Travailleurs de la signalisation routière : 22 décès, des rapports accablants « Trop de morts, trop de silence », dénoncent les travailleurs

Travailleurs de la signalisation routière : 22 décès, des rapports accablants « Trop de morts, trop de silence », dénoncent les travailleurs

DRUMMONDVILLE

Des dizaines de travailleurs de la signalisation routière tiennent aujourd’hui une activité symbolique funèbre devant le bureau de circonscription de la ministre des Transports à Québec. « Trop de morts, trop de silence », clament les participants à la marche funèbre à la mémoire des 22 personnes décédées depuis 2008 dans un accident de travail.

La présidente de la section locale 9005 des Métallos, Nathalie Perron, souligne l’urgence d’agir. « On ne se sent pas pris au sérieux. Les accidents graves qui frappent nos membres sont souvent évitables. Québec doit tout mettre en œuvre pour que ces tragédies prévisibles cessent. Nous avons multiplié les appels sans réponse. Nous sommes rendus à pleurer nos morts devant les bureaux de la ministre », déplore la présidente de la SL 9005, Nathalie Perron, qui représente plus d’un millier de travailleurs de la signalisation routière et qui travaille elle-même dans le domaine.

Depuis 2008, on dénombre 22 décès dans le secteur de la signalisation routière, dont trois seulement en 2024. Voilà maintenant près d’un an que les Métallos demandent, en vain, une rencontre avec la ministre et un meilleur encadrement du secteur de la signalisation routière pour rendre le métier sécuritaire.

Tragédies à Drummondville et au Centre-du-Québec

Le décès de deux travailleurs de la signalisation routière, soit le 6 août sur l’autoroute 20 dans un délit de fuite mortel pour un signaleur, et un deuxième accident mortel, soit celui de Pascal Cauchon, signaleur routier de 39 ans, happé par un camion lourd de type train routier le 8 avril 2021 alors qu’il travaillait sur une portion de l’autoroute 20, à Saint-Cyrille-de-Wendover, avaient soulevé l’indignation dans l’industrie.

La famille du travailleur de chantier, Pascal Cauchon, décédé sur l’autoroute 20 à Drummondville, rencontrée par le Vingt55, demande une enquête publique sur les circonstances de l’accident.

En entrevue au Vingt55, le beau-père de la victime, Michel Heinrich, continue de marteler qu’une enquête aurait dû être menée après le décès du travailleur. Selon lui, le camionneur impliqué dans l’accident disposait d’une caméra embarquée qui démontrerait, à son avis, la négligence du conducteur impliqué.

——

*Travail demandé*.
Répondez aux questions suivantes d'après l'article sur la signalisation routière.
(a) Combien de décès le secteur compte-t-il depuis 2008, et combien de ces décès sont survenus en 2024 ?
(b) Quelle section locale des Métallos Nathalie Perron préside-t-elle ?
(c) Quel âge avait Pascal Cauchon, et à quelle date a-t-il été happé par un camion lourd ?

*Matériel fourni*.
——

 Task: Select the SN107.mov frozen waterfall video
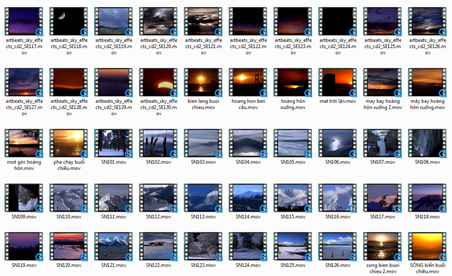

——

*Corrigé*.
(a) 22 décès depuis 2008, dont trois en 2024.
(b) La section locale 9005.
(c) Il avait 39 ans et a été happé le 8 avril 2021.